SEVERE MYOCLONIC EPILEPSY IN INFANCY (SME) WITH A MILD CLINICAL COURSE
Masako SAKAUCHI, Hirokazu OGUNI, Yoshiko HIRANO, Makiko OSAWA Department of Pediatrics, Tokyo Women’s Medical University, Tokyo, Japan

Objective: SME, also known as Dravet syndrome, is one of the most severe epileptic syndromes afflicting infants. However, we have experienced borderline SME patients with better seizure and mental outcomes. We investigated this mild form of SME.
Method: The subjects were 17 children (M=7, F=10) meeting some of the SME criteria but who had a milder clinical course than that seen in typical SME. All 17 had drug-resistant, fever-sensitive seizures during the early clinical course. Eleven underwent SCN1A mutation analysis. We retrospectively investigated the clinical features and outcomes of these children.

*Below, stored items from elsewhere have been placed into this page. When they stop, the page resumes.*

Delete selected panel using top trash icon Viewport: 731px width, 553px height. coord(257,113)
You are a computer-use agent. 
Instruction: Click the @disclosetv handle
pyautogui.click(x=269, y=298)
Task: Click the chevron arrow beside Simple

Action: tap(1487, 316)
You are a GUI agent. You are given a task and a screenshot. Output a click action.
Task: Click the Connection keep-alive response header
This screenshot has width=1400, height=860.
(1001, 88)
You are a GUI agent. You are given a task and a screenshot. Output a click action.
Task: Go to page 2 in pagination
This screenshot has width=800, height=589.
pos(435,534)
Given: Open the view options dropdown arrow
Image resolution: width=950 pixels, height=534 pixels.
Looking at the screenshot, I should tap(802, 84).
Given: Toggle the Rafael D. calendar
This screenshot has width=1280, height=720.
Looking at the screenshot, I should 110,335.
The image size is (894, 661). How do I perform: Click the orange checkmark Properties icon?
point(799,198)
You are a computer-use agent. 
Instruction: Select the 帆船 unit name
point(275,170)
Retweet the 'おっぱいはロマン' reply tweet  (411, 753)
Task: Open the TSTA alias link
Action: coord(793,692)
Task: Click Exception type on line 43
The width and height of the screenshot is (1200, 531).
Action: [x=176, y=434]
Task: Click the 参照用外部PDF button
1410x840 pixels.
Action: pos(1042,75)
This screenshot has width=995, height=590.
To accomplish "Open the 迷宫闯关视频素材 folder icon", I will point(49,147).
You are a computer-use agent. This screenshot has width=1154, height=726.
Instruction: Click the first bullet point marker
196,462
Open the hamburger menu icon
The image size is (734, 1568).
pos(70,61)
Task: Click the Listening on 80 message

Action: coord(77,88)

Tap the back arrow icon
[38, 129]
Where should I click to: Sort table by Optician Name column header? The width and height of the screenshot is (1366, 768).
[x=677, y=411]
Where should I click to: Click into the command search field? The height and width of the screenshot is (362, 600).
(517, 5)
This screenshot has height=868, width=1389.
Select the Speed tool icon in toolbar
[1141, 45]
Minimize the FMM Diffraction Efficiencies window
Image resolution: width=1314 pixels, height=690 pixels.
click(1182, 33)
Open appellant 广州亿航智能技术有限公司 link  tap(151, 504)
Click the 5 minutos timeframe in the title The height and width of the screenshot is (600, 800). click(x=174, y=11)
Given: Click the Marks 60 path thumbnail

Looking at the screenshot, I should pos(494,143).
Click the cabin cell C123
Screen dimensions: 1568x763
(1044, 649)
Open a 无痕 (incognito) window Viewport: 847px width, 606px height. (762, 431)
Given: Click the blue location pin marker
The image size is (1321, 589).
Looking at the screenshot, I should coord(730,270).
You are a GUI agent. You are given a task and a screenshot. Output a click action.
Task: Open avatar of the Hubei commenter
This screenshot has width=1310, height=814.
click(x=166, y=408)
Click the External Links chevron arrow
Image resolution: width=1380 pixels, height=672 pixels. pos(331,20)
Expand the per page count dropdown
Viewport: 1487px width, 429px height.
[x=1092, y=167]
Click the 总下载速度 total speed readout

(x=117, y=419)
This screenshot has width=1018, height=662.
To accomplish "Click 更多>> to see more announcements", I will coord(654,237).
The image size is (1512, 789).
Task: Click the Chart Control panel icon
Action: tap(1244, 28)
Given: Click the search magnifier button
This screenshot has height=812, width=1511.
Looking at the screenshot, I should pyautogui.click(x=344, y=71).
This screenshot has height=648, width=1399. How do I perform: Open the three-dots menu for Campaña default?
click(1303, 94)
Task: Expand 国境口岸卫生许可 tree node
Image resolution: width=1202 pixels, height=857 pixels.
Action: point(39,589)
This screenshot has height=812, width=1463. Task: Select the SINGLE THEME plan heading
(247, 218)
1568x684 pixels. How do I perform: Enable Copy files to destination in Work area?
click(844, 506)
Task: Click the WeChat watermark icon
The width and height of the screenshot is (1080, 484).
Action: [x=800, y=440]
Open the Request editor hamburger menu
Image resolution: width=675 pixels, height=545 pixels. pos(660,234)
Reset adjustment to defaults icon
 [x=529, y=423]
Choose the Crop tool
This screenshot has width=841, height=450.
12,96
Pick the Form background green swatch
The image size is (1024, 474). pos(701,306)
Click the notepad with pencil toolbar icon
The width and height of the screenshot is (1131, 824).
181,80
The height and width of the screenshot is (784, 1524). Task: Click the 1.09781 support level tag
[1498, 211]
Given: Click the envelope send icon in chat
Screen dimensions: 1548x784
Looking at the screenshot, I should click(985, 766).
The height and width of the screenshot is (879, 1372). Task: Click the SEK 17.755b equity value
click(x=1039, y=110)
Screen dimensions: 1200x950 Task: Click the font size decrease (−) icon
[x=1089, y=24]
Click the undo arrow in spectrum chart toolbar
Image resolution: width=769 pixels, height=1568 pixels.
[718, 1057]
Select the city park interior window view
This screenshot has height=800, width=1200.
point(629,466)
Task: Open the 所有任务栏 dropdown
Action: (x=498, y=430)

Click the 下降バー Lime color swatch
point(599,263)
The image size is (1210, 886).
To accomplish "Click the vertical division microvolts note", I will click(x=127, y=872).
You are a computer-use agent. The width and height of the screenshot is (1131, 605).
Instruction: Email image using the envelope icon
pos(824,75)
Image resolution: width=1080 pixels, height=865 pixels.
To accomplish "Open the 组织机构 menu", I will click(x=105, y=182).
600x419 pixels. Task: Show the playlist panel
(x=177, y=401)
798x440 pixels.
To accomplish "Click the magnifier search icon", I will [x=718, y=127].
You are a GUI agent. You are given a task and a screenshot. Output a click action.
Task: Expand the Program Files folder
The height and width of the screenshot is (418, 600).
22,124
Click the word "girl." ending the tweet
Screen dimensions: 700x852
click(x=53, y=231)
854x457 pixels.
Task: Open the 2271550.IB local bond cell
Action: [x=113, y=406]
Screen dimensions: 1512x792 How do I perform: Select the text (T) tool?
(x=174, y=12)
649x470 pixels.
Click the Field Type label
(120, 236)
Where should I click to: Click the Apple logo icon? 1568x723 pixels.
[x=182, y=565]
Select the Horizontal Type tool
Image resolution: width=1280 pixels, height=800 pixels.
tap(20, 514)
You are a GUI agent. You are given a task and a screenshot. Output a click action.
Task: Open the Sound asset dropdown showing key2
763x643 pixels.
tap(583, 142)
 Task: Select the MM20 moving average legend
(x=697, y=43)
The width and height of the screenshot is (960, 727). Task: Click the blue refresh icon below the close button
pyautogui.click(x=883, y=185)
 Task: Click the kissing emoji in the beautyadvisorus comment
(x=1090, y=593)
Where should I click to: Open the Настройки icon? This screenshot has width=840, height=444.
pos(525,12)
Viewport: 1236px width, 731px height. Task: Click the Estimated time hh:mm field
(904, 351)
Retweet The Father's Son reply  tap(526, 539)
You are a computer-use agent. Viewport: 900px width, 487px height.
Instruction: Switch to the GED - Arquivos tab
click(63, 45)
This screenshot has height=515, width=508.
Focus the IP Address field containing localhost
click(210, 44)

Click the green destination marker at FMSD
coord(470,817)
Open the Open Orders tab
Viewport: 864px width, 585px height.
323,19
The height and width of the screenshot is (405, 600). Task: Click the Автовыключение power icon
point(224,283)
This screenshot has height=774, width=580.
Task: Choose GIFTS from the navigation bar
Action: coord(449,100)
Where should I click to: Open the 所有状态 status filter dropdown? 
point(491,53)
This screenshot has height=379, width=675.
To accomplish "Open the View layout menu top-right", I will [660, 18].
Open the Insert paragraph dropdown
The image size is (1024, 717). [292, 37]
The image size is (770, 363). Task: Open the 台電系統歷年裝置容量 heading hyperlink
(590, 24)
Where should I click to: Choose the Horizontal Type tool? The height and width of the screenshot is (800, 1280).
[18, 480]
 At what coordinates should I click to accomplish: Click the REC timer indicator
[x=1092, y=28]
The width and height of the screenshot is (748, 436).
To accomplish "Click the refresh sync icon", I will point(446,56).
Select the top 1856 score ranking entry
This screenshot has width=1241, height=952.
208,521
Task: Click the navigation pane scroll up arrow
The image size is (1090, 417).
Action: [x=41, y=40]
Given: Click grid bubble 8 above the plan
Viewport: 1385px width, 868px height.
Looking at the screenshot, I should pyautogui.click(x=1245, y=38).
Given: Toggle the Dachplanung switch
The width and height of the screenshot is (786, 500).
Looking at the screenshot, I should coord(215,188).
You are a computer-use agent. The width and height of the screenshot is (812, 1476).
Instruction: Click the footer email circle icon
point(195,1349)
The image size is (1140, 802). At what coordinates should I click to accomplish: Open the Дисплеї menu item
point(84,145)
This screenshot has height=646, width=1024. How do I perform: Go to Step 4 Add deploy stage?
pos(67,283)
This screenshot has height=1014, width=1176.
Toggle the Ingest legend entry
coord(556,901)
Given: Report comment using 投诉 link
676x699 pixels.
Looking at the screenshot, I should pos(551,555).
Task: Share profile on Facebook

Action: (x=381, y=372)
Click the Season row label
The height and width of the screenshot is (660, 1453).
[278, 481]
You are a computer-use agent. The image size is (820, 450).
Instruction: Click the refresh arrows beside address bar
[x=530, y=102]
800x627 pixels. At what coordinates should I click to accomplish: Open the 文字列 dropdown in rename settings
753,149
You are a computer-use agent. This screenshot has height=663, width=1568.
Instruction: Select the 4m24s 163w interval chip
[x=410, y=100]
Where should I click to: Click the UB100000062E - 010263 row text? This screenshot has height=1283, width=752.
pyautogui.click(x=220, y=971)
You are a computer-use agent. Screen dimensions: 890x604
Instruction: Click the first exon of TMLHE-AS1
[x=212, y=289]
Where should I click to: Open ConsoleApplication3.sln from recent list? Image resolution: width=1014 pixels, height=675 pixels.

Results: The onset ages, prevalences of fever-sensitivity and seizure refractoriness during infancy and early childhood did not differ from those of typical SME. There were fewer episodes of status epilepticus and fewer polymorphous seizure types than with typical SME and responses to KBr were better in most of our cases. The seizures ultimately decreased markedly in frequency before 10 years of age. Thus, the clinical course was generally milder than that of typical SME, and mental outcomes were also better. Only a mis-sense SCN1A mutation was found in 27.2% of our patients.
Conclusion: This distinct group of patients with borderline SME features and better seizure outcomes is between GEFS+ and typical SME in the conceptual framework of the SCN1A mutation syndrome.